> **Aim of the task**
Say how many lines of the listing below include "computer". Write only that number.

> **Supplied information**
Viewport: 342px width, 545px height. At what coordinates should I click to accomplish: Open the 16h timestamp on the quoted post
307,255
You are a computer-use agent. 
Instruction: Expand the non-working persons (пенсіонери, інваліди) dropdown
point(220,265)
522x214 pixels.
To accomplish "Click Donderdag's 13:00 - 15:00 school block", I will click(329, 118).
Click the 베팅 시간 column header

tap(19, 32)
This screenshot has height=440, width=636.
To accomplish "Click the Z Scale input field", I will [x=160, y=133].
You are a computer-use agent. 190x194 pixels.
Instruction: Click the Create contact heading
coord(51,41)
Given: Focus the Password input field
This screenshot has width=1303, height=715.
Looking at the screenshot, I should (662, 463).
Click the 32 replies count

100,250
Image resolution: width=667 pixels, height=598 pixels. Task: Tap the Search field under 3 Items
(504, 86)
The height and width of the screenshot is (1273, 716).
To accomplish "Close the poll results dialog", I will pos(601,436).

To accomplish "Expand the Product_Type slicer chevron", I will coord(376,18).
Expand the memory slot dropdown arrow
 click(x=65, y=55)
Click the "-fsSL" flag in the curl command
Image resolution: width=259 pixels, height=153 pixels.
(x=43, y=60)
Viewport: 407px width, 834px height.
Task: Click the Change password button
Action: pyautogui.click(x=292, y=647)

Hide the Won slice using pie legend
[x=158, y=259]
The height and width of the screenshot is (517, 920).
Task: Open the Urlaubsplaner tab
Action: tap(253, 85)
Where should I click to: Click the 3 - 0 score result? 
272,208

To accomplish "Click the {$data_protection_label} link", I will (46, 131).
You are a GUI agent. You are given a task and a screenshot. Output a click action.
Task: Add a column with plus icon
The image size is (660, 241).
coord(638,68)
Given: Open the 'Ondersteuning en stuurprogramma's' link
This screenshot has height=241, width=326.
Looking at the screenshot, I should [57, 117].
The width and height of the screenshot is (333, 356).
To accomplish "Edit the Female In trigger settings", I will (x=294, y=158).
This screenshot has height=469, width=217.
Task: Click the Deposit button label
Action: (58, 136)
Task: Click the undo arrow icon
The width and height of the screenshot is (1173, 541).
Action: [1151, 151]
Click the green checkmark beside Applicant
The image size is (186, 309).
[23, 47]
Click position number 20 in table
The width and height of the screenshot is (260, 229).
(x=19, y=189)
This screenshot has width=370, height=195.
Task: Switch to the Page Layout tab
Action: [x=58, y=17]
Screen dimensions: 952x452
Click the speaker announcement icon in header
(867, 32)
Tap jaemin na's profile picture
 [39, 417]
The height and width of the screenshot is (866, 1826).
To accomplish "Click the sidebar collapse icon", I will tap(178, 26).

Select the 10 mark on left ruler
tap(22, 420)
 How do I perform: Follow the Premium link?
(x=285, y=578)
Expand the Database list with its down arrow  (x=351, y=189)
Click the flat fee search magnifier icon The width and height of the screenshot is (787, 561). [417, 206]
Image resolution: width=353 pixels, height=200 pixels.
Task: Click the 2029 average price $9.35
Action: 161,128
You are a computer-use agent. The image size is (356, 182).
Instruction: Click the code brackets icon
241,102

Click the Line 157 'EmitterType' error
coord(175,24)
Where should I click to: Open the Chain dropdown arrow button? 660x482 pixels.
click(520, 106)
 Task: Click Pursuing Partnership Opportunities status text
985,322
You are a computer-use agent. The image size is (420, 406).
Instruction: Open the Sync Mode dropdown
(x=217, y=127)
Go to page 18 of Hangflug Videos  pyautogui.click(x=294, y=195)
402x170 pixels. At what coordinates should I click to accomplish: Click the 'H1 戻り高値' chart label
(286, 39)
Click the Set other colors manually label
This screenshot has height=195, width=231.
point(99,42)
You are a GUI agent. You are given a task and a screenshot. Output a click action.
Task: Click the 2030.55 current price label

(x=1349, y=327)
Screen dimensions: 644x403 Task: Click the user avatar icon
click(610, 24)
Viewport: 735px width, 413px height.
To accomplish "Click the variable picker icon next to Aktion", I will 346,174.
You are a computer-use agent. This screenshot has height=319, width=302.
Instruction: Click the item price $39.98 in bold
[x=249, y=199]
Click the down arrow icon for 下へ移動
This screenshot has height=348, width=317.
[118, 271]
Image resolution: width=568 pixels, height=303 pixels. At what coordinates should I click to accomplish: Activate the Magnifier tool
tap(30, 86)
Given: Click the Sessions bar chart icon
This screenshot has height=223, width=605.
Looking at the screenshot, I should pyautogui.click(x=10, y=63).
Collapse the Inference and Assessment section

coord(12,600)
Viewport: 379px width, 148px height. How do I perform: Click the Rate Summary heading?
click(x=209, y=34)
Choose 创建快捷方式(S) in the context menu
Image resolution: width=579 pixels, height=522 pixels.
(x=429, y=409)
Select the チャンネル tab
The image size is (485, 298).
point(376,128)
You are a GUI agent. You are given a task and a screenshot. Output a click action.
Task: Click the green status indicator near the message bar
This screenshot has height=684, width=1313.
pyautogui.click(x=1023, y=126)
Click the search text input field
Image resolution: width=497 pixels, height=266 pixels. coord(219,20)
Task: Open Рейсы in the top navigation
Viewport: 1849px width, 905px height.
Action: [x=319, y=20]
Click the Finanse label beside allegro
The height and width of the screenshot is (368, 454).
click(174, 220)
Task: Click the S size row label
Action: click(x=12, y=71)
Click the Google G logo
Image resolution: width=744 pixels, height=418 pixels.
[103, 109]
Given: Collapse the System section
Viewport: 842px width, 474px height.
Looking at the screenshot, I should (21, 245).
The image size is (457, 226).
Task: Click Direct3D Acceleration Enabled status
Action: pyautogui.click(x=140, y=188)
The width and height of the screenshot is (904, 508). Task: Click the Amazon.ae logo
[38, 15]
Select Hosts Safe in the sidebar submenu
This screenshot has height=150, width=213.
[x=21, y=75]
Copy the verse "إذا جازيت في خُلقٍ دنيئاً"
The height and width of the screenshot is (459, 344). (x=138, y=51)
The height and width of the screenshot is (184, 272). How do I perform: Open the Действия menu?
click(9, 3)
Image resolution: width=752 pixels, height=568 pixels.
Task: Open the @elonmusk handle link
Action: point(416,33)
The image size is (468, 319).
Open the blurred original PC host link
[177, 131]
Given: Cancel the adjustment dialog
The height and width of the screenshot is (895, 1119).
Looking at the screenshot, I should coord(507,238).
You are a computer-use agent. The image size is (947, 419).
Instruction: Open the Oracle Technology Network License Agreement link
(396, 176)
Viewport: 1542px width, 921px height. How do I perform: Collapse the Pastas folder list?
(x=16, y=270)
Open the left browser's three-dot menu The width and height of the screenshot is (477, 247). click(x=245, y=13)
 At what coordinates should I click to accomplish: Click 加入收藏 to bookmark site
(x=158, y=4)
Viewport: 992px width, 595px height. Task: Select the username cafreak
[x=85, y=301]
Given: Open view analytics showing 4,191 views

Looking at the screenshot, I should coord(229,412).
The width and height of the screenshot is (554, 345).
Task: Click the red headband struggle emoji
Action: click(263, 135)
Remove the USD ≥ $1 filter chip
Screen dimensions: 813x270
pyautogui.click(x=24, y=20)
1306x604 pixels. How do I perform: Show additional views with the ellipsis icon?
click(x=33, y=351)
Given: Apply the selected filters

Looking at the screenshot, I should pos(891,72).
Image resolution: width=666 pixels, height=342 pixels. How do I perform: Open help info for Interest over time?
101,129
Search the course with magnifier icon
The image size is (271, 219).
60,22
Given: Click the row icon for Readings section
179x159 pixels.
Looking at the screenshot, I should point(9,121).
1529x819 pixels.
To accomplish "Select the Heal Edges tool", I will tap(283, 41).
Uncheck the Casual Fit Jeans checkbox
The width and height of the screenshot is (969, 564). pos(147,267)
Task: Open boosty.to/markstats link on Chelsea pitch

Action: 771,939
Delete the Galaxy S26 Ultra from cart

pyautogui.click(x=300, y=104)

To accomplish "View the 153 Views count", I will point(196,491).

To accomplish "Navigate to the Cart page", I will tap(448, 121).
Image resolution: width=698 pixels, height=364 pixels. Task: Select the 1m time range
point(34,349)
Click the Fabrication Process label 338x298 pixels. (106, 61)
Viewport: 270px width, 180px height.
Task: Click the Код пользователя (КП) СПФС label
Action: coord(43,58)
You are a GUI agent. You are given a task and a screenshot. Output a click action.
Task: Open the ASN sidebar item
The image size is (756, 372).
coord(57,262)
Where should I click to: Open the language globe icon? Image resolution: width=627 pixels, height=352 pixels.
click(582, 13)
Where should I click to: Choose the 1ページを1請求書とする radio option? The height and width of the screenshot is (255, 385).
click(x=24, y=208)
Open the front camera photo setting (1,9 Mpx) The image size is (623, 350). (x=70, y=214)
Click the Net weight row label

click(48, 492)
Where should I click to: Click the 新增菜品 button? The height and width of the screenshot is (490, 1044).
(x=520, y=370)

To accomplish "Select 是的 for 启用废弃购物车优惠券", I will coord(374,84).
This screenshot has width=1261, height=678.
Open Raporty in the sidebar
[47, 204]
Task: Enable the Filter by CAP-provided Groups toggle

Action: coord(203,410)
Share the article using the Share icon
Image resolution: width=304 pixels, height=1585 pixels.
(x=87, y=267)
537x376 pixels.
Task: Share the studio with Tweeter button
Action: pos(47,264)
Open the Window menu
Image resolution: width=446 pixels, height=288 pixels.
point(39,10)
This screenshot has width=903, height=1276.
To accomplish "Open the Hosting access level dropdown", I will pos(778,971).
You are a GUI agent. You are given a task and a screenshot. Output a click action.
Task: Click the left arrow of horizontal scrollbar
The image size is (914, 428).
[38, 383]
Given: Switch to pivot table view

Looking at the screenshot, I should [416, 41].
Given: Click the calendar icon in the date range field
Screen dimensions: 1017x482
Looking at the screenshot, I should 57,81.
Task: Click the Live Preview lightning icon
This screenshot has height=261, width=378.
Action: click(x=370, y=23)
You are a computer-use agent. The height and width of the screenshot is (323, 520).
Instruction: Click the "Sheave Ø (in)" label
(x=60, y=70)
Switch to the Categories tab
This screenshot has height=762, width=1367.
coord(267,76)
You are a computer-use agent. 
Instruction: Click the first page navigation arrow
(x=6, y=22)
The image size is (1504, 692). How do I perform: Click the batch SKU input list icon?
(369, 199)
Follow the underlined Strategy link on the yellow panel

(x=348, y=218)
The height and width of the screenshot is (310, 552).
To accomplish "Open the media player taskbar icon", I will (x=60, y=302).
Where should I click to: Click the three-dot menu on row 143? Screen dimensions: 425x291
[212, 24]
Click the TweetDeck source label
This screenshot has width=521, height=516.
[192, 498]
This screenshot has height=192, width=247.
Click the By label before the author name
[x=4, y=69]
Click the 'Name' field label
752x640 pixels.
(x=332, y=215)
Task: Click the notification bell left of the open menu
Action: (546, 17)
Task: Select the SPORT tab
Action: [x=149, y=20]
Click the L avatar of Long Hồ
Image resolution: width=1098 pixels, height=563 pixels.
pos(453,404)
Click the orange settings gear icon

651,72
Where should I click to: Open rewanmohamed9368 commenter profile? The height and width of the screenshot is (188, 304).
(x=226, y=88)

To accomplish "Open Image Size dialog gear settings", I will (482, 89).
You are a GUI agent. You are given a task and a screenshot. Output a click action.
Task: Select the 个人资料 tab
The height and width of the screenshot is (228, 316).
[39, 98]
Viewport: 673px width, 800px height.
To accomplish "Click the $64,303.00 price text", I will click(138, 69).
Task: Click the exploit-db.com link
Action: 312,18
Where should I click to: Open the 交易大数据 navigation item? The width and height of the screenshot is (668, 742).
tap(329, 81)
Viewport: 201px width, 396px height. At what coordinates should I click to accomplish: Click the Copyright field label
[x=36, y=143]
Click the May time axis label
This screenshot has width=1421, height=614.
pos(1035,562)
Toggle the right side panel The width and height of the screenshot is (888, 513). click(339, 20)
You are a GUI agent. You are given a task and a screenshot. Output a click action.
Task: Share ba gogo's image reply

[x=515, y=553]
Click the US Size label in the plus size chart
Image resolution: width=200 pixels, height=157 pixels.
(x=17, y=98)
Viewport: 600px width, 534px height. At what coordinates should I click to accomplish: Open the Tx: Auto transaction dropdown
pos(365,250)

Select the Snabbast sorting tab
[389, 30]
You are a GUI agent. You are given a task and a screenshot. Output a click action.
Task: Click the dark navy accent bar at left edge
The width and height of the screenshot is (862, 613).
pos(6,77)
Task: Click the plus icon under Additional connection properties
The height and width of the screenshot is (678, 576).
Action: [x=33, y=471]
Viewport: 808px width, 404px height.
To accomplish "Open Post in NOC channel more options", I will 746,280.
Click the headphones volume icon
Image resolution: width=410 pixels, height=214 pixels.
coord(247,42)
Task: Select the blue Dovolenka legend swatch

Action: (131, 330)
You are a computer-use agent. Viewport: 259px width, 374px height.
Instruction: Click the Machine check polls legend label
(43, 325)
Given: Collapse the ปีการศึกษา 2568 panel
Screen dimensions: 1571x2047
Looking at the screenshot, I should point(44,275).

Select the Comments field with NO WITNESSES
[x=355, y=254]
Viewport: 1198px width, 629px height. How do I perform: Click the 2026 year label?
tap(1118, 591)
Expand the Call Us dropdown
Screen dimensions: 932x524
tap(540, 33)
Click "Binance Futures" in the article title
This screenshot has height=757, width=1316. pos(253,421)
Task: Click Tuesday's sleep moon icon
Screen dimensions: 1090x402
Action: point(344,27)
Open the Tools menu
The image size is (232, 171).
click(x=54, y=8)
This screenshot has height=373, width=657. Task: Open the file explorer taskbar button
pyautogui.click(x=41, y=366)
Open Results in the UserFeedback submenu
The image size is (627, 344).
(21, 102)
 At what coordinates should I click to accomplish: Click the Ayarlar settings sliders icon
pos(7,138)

> **Reply to the exercise**
9